Con tassi di dispersione e abbandono scolastico doppi rispetto alle altre zone

(ANSA) - ROMA, 19 MAG - Nei comuni capoluogo delle 14 città metropolitane italiane un minore su dieci (il 10,3%, pari a circa 142mila minorenni) vive in un'area di disagio socioeconomico urbano (Adu) con tassi di dispersione e abbandono scolastico doppi rispetto alle altre zone. Roma, Milano, Napoli, Torino e Palermo ospitano quasi il 73,5% dei minori che vivono nelle Adu. La sola città di Roma poco più di un quinto, più di 30mila 0-17enni. In queste aree il 42,3% delle famiglie vive in povertà relativa e più di un 15-29enne su tre (35,6%) non studia e non lavora rispetto al 22,9% della media dei comuni. Solo il 36,5% dei 13enni pensa di iscriversi al liceo, contro il 66,9% di chi vive in zone meno vulnerabili. È sul piano educativo che si registrano le maggiori disuguaglianze tra ragazze e ragazzi tra i vari quartieri della stessa città, dove si arrivano a registrare divari pari a quelli tra Nord e Sud del Paese. Sono alcuni dei dati della ricerca di Save The Children "I luoghi che contano" diffusa alla vigilia di 'Impossibile 2026', la biennale dell'infanzia che si terrà il 21 maggio a Roma, all'Acquario Romano, dove l'organizzazione chiederà interventi e risorse strutturali per rimuovere le disuguaglianze, a partire da spazi socio-educativi nelle aree vulnerabili.

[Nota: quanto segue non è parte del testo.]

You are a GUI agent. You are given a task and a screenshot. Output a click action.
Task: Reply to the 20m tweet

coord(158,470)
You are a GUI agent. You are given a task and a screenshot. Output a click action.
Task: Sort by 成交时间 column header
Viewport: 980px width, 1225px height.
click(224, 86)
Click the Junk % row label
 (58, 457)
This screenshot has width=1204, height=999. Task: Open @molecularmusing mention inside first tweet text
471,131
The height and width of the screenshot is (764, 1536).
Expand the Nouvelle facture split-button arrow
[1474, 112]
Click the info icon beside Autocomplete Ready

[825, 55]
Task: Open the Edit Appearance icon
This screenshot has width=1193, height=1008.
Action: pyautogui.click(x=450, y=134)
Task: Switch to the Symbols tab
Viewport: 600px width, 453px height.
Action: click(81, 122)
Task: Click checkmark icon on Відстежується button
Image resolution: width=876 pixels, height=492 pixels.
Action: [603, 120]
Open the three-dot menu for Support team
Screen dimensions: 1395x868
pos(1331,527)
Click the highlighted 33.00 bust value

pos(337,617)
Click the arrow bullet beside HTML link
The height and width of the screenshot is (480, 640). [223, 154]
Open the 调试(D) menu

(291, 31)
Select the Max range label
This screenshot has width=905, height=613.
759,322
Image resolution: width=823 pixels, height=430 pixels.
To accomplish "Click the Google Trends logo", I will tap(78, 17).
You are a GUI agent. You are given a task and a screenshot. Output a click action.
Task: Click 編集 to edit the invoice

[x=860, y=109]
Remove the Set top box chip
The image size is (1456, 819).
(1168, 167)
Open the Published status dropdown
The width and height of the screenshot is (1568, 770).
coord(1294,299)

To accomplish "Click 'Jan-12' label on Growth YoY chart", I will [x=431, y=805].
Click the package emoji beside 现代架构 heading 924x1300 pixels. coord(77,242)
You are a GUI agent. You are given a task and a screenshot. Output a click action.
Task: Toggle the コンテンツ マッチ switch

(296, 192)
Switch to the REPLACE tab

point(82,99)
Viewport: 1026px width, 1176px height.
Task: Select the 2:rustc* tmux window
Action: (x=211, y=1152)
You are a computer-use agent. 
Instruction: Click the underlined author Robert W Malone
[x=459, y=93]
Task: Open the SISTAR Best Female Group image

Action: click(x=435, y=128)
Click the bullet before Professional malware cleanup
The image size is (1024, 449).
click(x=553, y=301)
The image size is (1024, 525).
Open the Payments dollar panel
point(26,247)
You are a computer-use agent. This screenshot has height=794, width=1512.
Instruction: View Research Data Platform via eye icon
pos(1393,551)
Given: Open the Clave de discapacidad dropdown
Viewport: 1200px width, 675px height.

In queste aree - 158 in totale individuate da Istat - il 15,4% di studentesse e studenti delle scuole secondarie di primo e secondo grado (più di uno/a su sette) ha abbandonato la scuola o ripetuto l'anno scolastico, una percentuale doppia rispetto alla media del 7,6% dei comuni delle città metropolitane; il 20,8% di chi frequenta l'ultimo anno delle medie è a rischio dispersione implicita (10 punti percentuali in più della media dei comuni dell'11%). (ANSA).